▶ **EXERCISE DIRECTIONS**: Across the entries that follow, work out the number of lines containing the string "target", and state it alone.
⁂
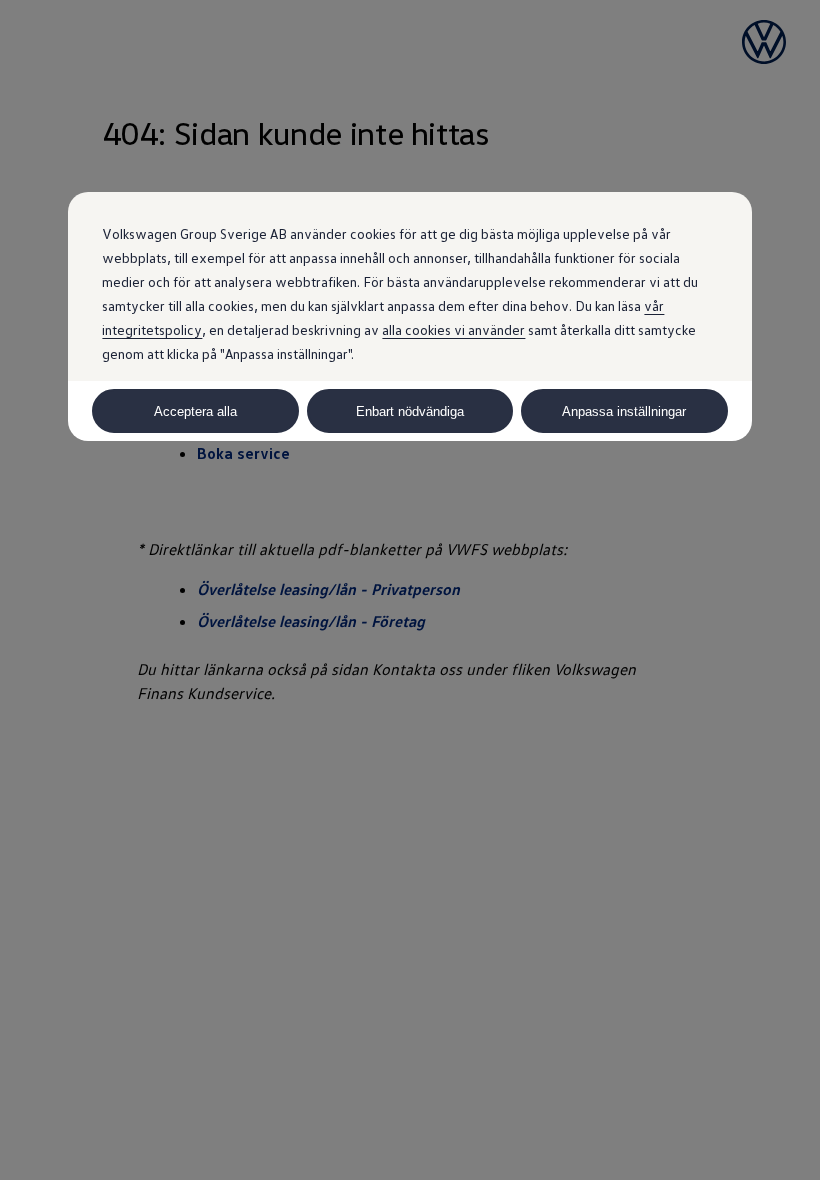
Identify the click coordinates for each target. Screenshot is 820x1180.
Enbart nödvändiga (410, 411)
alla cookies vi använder (453, 329)
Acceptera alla (195, 411)
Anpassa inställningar (624, 411)
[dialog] (410, 590)
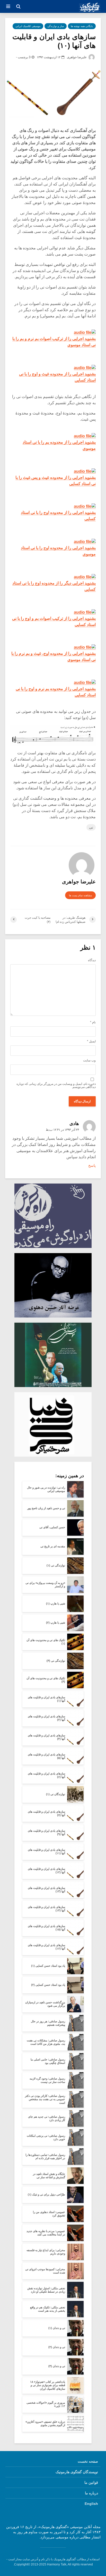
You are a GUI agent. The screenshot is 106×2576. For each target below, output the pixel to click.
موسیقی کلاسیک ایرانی (27, 26)
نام (93, 1022)
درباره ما (91, 2493)
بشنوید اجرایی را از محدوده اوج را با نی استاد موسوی (58, 551)
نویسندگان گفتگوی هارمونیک (77, 2472)
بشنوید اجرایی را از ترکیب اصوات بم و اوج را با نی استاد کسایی (54, 621)
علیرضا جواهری (77, 57)
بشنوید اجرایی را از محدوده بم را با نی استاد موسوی (59, 445)
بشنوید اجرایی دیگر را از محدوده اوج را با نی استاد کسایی (54, 586)
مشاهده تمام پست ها (80, 895)
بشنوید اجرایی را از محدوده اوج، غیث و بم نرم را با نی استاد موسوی (53, 656)
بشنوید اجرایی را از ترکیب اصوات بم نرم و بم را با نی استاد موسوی (54, 341)
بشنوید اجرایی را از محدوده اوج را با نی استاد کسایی (58, 515)
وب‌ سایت (89, 1060)
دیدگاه (92, 960)
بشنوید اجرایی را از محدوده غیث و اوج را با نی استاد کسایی (57, 377)
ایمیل (91, 1041)
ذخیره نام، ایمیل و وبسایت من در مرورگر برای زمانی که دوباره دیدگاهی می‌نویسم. (56, 1085)
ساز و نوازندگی (55, 26)
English (91, 2504)
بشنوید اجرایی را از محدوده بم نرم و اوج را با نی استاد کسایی (56, 692)
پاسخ (92, 1165)
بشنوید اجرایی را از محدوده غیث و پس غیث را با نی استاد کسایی (55, 480)
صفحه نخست (88, 2461)
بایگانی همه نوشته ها (82, 26)
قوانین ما (91, 2482)
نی (91, 827)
⁂
▶ **OUTPUT FOR THIS TASK**: 2